I should be on my way to campus right now. I have documents to code and lit reviews to write. But instead I’m laying in bed wrapped in a towel; drops of water from my hair mingling with my tears making it difficult to see the computer screen. I dont cry often anymore, better living through chemistry and all that, but today i can’t seem to stop.
It started in the shower, which really is the best place for tears, warm comforting water and seclusion all in one. I was suddenly hit with memories of 16 years ago. 16 years ago I was pregnant. 16 years ago give or take a few weeks I was sitting down with my parents, my then boyfriend, and his parents. 16 years ago I was naive and full of hope. I had hope that by the end of that sit down someone would have given me a way. A way to parent my baby.
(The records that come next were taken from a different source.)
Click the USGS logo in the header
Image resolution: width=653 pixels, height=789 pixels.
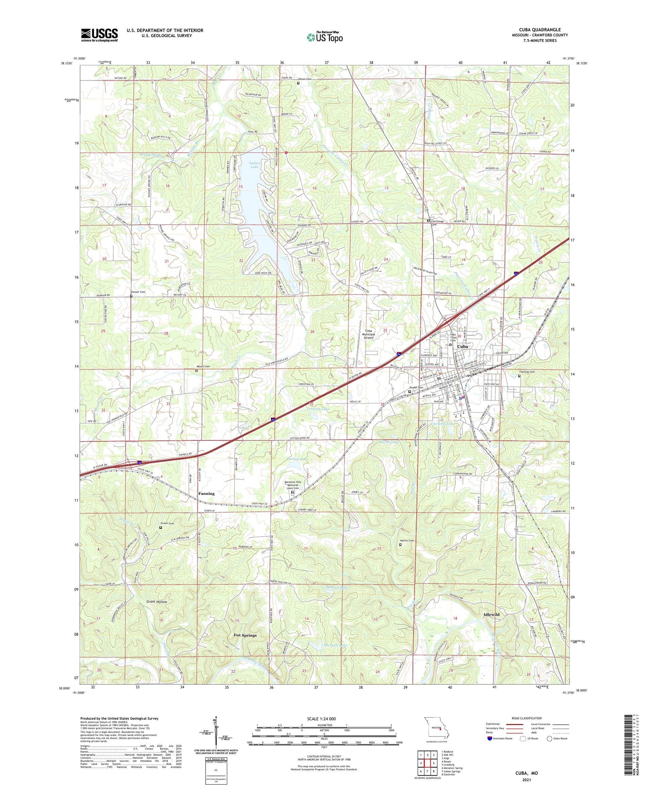(x=99, y=35)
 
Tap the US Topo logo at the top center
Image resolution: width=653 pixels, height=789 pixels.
(x=325, y=37)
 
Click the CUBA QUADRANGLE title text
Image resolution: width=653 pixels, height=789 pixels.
(x=540, y=30)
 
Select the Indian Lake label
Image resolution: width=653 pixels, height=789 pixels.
(x=255, y=165)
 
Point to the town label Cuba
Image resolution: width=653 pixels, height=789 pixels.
(x=462, y=346)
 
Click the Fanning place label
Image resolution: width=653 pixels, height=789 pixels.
(x=206, y=494)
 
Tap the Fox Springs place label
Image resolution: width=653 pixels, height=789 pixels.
(x=245, y=635)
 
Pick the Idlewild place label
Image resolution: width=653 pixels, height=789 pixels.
(x=491, y=614)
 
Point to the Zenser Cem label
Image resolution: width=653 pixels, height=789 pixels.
(x=138, y=292)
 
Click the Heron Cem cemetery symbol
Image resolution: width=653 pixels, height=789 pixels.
(x=298, y=83)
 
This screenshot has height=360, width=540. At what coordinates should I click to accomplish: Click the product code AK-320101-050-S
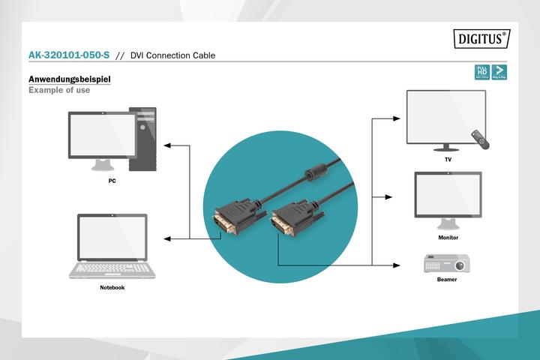tap(68, 56)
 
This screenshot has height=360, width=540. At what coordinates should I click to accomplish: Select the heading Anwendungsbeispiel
tap(69, 80)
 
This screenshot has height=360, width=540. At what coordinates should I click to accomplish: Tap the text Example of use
tap(58, 90)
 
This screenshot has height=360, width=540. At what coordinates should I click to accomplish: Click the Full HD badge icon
tap(481, 72)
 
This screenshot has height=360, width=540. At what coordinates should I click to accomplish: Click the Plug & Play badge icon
tap(498, 72)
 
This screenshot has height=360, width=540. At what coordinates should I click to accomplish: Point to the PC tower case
tap(142, 140)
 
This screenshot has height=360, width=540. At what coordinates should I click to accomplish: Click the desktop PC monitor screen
tap(98, 136)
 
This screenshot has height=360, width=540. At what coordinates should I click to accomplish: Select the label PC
tap(112, 181)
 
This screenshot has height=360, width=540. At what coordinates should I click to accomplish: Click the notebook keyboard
tap(112, 268)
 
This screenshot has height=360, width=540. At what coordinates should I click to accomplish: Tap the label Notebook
tap(112, 287)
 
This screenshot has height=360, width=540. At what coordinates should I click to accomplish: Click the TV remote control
tap(480, 139)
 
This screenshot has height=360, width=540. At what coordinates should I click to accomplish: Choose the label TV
tap(447, 160)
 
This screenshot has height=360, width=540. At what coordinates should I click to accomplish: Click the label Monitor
tap(448, 237)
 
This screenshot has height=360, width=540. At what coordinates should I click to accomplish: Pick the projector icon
tap(447, 262)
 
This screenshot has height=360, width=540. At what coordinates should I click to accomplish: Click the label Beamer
tap(447, 280)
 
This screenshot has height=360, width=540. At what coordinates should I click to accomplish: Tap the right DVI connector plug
tap(289, 220)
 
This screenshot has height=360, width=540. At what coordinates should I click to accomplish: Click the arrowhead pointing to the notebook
tap(169, 238)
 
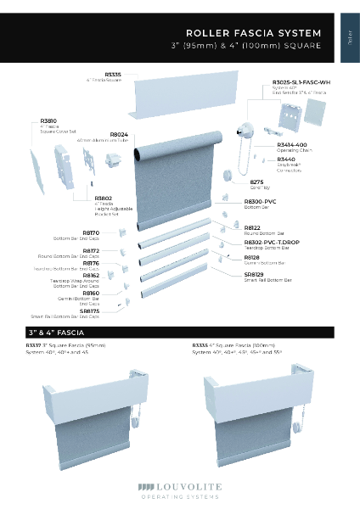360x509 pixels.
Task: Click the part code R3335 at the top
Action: click(112, 75)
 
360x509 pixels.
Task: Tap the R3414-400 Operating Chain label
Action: click(292, 145)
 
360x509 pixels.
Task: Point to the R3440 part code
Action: click(286, 159)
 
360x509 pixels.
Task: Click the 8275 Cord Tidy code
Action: click(256, 182)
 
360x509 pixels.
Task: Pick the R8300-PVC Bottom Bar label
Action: click(260, 200)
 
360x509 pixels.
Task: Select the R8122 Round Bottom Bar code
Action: click(252, 227)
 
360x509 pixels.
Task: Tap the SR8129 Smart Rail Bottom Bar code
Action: click(254, 273)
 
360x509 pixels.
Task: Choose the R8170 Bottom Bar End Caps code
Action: click(91, 232)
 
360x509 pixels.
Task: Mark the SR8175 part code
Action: click(89, 310)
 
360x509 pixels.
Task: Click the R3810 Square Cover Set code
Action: click(48, 121)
Someone, any one, was supposed to tell me how I could do it. Instead I was told I was being childish. I was called selfish. I was reminded about how there are people out there who deserved a baby. People who deserved my baby. I didn’t consciously see the implication that I wasn’t one of those people who deserved my baby, but I internalized it. I internalized it fully.
I also remember being told that someday, someday when I was ready, I’d get to have a “baby of my own” as if the one I was carrying already wasn’t. I hate every single person who has ever uttered those words to me. I want to send hate mail to my former boyfriend’s family. I want to yell at my parents. I want to punch the facilitator in the face. Because someday is here. Someday is today. And still I dont get to have, “a baby of my own” still I am not one of those deserving of a baby.
I listened to them then and am reaping my punishment now.